Disaster preparedness continues to be a focus of government and the international community. In Phuket, following the installation of a siren system and distribution of a coastal evacuation plan, there will be a drill on Friday 29 April, to test both the technology and community response. OCHA is organizing a series of national workshops on best practice and lessons learned: the Thailand event is planned for 26-27 May in Bangkok. UNESCO Bangkok will soon start implementation of the Education for Natural Disaster Preparedness in Asia-Pacific project; the main focus is on improving planning for relief and recovery using a bottom-up approach, highlighting the importance of coordination and communication among stakeholder groups at all levels.
Other key issues facing the affected communities in the Andaman provinces include child protection, livelihood restoration, environmental rehabilitation and access to healthcare and services by marginalized groups. Many of these issues are inter-connected, like the UNDP coral reef rehabilitation project: 95% of debris has been cleared off targeted reefs ahead of the monsoon, supporting both fish populations and the key role the reefs play in sustaining tourism and fishing livelihoods. IOM and UNFPA are supporting marginal populations like the Burmese migrant workers to ensure they have access to humanitarian assistance, helping to control the spread of disease and recognising the social contribution they will make in post-tsunami reconstruction work.

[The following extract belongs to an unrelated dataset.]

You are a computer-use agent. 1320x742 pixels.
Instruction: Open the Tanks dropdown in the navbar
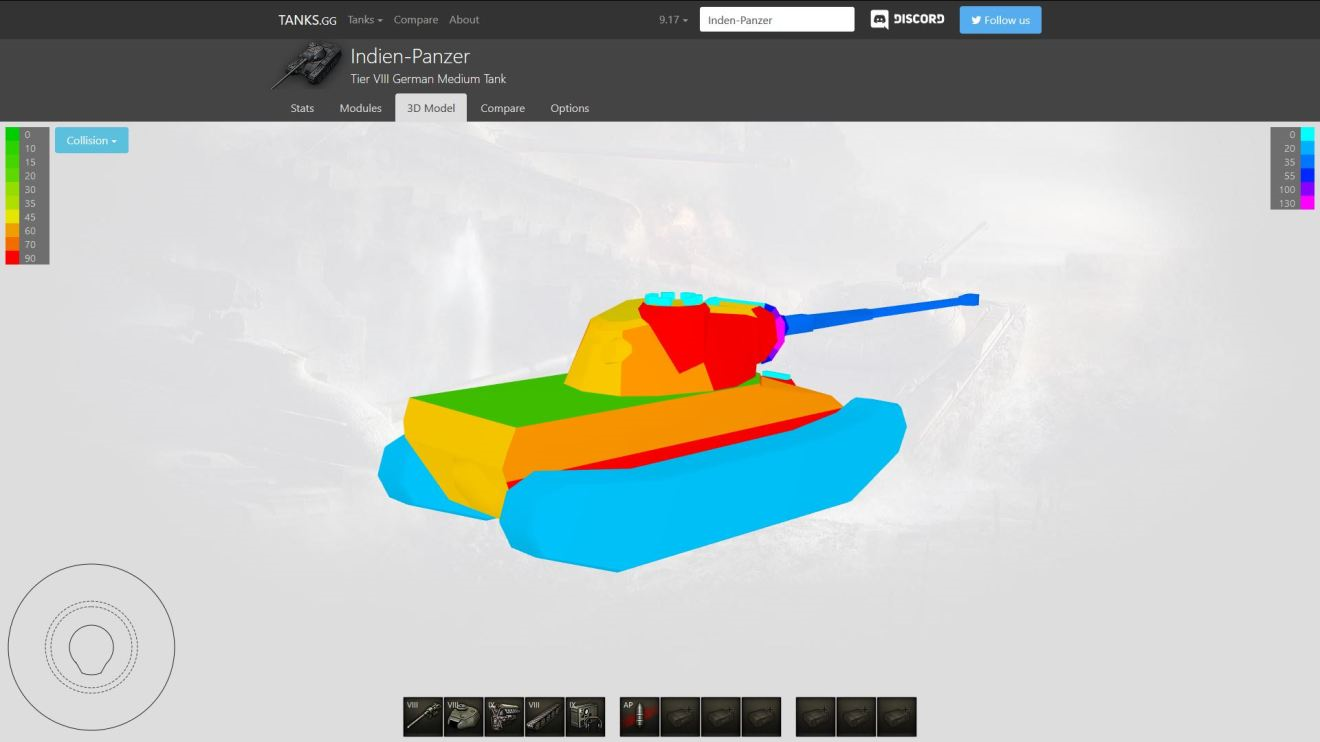coord(365,20)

On a positive note, tsunami response is ensuring attention is drawn to existing problems and providing an opportunity for Thailand to review its policies on coastal zoning management, sustainable livelihoods and environment among others, and make sure that communities participate in future decision-making. TICA (the Government agency for international development) will hold a national workshop on May 4, during which Thailand will unveil its strategy on improved coordinating mechanisms and discuss gaps in technical assistance.
III. MAIN CHALLENGES
According to UNICEF and UNAIDS, the crucial challenge affecting various sectors is prompt restoration of livelihoods. The psychological trauma of losing family breadwinners and/or source of livelihood is impacting on issues as diverse as child protection (women/girls turning to prostitution for family survival; increased vulnerability of children to abuse or exploitation) and the spread of HIV/AIDS and other STDs (increased unsafe sexual behaviour among displaced, unemployed people, youth) as well as the economy and tourism industry. UNFPA is expanding work on provision of reproductive health care services to tsunami-affected communities, including improving access to information on HIV/STI prevention, vulnerability of women and young girls and trauma-related counselling.
The authorities are working on repair and restoration of fishing boats and equipment, but in some areas it is not moving fast enough for the communities. In some cases people are being taught new skills or sources of income generation, which can be useful even once former livelihoods are restored, while in others measures like community-managed micro-finance schemes have been initiated, which complement Government compensation schemes. A new UNDP/ILO project is being formulated, which aims to address unemployment in the tourist sector in Khao Lak and Phuket through skills acquisition and employability: employees have requested more training in income generating activity (IGA), education on rights and obligations and confidence-building training on security and disaster response. After consultative workshops, FAO stresses the need to focus on technologies that assist the creation of sustainable employment-intensive activities, which especially benefit the most vulnerable and marginalized.
In some areas Thailand is successfully using community-based approaches, for example in assessment of post-tsunami mental health (WHO), while with regard to adequacy of shelter provision or tourism recovery in Phuket, it is felt that more consultation will lead to more sustainable recovery (UNICEF, ILO).
Reaching out to migrant communities is crucial, as mentioned above, but issues such as high mobility making continuous heath service difficult to provide; the hesitance of migrant workers to approach the authorities for fear of harassment or even deportation; and the fact that this is new to many government health officials, all complicate the process. IOM and the Ministry of Public Health are working together to raise awareness on the importance of providing health services to migrants as well as to concretize an action plan on delivery of services.